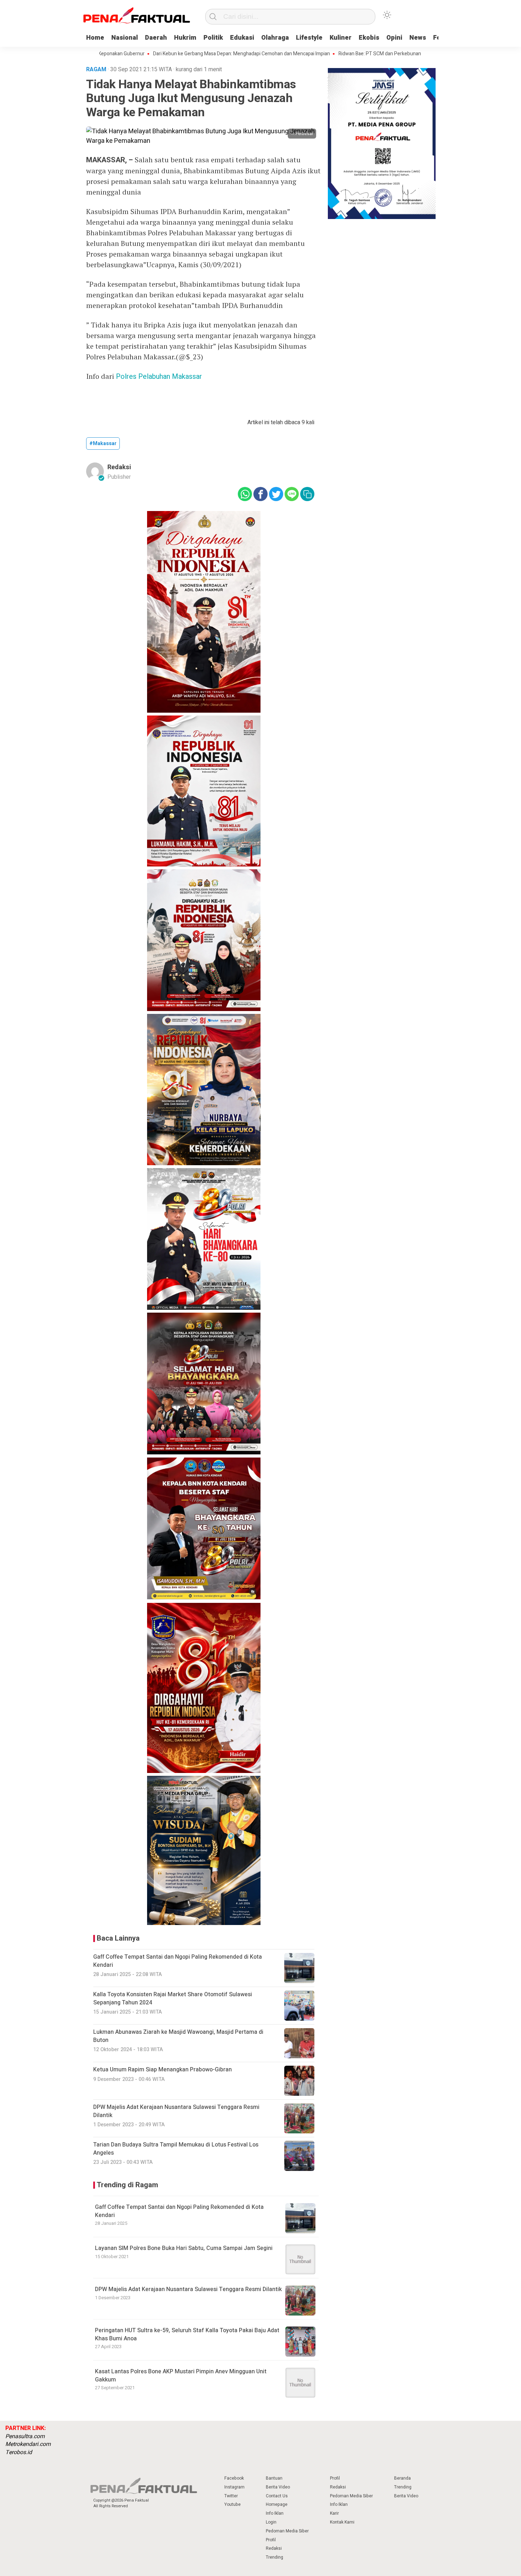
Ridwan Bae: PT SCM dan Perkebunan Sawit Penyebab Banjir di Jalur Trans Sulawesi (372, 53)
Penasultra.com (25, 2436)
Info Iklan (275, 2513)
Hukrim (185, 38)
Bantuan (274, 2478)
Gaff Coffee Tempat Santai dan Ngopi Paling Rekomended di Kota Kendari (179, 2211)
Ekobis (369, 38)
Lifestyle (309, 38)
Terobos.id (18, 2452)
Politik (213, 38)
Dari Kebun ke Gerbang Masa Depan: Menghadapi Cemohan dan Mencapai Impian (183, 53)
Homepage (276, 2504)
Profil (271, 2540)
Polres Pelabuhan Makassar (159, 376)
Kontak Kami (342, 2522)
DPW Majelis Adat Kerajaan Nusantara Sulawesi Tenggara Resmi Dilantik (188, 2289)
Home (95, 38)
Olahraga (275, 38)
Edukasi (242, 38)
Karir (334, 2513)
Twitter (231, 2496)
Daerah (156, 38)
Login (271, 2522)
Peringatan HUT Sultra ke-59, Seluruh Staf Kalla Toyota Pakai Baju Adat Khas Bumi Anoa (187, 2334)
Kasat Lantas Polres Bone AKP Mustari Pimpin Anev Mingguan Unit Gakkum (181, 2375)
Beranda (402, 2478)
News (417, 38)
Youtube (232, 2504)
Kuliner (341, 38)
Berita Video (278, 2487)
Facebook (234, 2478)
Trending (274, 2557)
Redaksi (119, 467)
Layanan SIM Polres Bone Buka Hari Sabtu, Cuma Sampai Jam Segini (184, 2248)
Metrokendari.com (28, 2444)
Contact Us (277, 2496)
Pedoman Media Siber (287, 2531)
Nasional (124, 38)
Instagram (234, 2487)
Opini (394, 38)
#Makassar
● ● ●
Work item: An exact copy of the material above is required, free of any pictures.

Answer to this problem:
Ridwan Bae: PT SCM dan Perkebunan Sawit Penyebab Banjir di Jalur Trans Sulawesi (372, 53)
Penasultra.com (25, 2436)
Info Iklan (275, 2513)
Hukrim (185, 38)
Bantuan (274, 2478)
Gaff Coffee Tempat Santai dan Ngopi Paling Rekomended di Kota Kendari (179, 2211)
Ekobis (369, 38)
Lifestyle (309, 38)
Terobos.id (18, 2452)
Politik (213, 38)
Dari Kebun ke Gerbang Masa Depan: Menghadapi Cemohan dan Mencapai Impian (183, 53)
Homepage (276, 2504)
Profil (271, 2540)
Polres Pelabuhan Makassar (159, 376)
Kontak Kami (342, 2522)
DPW Majelis Adat Kerajaan Nusantara Sulawesi Tenggara Resmi Dilantik (188, 2289)
Home (95, 38)
Olahraga (275, 38)
Edukasi (242, 38)
Karir (334, 2513)
Twitter (231, 2496)
Daerah (156, 38)
Login (271, 2522)
Peringatan HUT Sultra ke-59, Seluruh Staf Kalla Toyota Pakai Baju Adat Khas Bumi Anoa (187, 2334)
Kasat Lantas Polres Bone AKP Mustari Pimpin Anev Mingguan Unit Gakkum (181, 2375)
Beranda (402, 2478)
News (417, 38)
Youtube (232, 2504)
Kuliner (341, 38)
Berita Video (278, 2487)
Facebook (234, 2478)
Trending (274, 2557)
Redaksi (119, 467)
Layanan SIM Polres Bone Buka Hari Sabtu, Cuma Sampai Jam Segini (184, 2248)
Metrokendari.com (28, 2444)
Contact Us (277, 2496)
Pedoman Media Siber (287, 2531)
Nasional (124, 38)
Instagram (234, 2487)
Opini (394, 38)
#Makassar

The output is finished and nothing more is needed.